The drought in Mexico has also contributed to a wave of exports into Asia. While demand is good, it falls short of great. Asian business accounts for 70% of our annual feed grain exports, yet, big U.S. buyer Japan has purchased record Q1 shipments of European corn, while China only nibbles.

This all goes back to last February, when President Obama told China and other regular U.S. customers, We can't sell you all the grain you want, as we will run out. So, find secondary sources - and they have. This is not a bearish export scenario; it supports current prices ahead of all our planting and growing season uncertainty here, but it keeps carryover stocks stable, preventing rampant price inflation.

Soybean fundamentals, too, are constant, as demand is robust.

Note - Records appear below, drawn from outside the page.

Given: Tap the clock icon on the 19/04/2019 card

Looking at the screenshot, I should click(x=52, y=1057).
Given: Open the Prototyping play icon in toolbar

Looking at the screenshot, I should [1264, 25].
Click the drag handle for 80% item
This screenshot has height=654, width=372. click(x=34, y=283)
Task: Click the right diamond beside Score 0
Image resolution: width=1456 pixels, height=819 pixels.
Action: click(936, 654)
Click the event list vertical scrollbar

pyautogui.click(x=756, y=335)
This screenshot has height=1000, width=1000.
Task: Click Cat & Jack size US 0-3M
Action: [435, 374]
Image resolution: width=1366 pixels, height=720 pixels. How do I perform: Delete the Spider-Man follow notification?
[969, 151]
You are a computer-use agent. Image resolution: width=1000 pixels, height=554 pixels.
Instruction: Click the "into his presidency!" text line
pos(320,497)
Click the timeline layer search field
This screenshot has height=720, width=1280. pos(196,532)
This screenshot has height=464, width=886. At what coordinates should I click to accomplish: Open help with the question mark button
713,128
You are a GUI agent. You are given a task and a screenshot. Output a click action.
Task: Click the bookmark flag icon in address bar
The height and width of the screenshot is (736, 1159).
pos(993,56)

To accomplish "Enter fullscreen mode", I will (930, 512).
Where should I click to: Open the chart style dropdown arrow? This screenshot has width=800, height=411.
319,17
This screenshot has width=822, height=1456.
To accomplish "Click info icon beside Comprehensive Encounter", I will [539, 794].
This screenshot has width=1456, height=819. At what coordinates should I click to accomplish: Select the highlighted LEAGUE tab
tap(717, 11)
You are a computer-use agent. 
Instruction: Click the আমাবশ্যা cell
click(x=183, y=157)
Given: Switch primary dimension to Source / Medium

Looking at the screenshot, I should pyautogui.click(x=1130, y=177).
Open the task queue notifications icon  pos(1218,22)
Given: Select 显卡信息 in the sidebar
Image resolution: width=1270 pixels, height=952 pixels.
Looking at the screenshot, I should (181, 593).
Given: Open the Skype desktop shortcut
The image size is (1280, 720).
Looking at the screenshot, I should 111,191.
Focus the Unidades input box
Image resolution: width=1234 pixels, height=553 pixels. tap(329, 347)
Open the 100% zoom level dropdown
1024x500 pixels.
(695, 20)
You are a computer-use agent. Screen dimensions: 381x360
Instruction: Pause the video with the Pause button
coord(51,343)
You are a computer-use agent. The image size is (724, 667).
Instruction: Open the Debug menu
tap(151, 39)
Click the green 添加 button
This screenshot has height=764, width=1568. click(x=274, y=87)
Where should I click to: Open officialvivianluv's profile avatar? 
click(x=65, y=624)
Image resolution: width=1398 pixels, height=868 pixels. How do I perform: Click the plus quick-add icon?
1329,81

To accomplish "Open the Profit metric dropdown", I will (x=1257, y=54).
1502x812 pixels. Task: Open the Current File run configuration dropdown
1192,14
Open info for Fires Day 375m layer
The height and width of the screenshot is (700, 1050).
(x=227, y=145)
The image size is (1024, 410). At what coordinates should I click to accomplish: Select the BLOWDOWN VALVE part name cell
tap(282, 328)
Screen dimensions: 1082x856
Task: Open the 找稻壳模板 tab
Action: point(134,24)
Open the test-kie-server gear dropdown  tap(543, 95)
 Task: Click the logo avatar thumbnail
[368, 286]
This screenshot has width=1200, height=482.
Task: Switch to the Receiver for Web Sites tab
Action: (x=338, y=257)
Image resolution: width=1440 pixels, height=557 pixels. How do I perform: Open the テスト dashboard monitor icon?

China is actively buying in the U.S. - we are the world's sole port of origin prior to the Brazilian harvest (which should soon start.)

Current long-term forecasts have the last half of February wet in Brazil's central grain regions, which were planted first. If that comes true, it would lead to harvest delays, keeping U.S. exports solid. The big question to be determined as harvest results come in: will Brazil's historic wet growing season in its central grain regions lead to lower yields?

Wheat fundamentals are changing slightly. U.S. and foreign stocks are huge. Trend following funds which had a record short position two weeks ago have been short covering (buying back some of those positions) to trim risk as European and Russian wheat tries to endure below freezing temperatures. Such cold can trim yields sharply even though the crop is dormant. We hear of 50% losses in some Russian grain areas, which would lead to better U.S. wheat exports the last 20 days. Further, that kind of yield loss sets up potential for a big price increase if Russia decides to protect domestic needs and prices by restricting future exports.

Next week's weather forecast across Europe and Russia calls for more below freezing conditions, further creating production concerns. The seasonal February trading pattern is subject to change with weather actualities, but keep this as a footnote. We always rally ahead of the USDA crop report such as next Thursday's at 7:30 a.m. Central, then break afterwards into month's end before a March-to-June U.S. planting and growing season rally.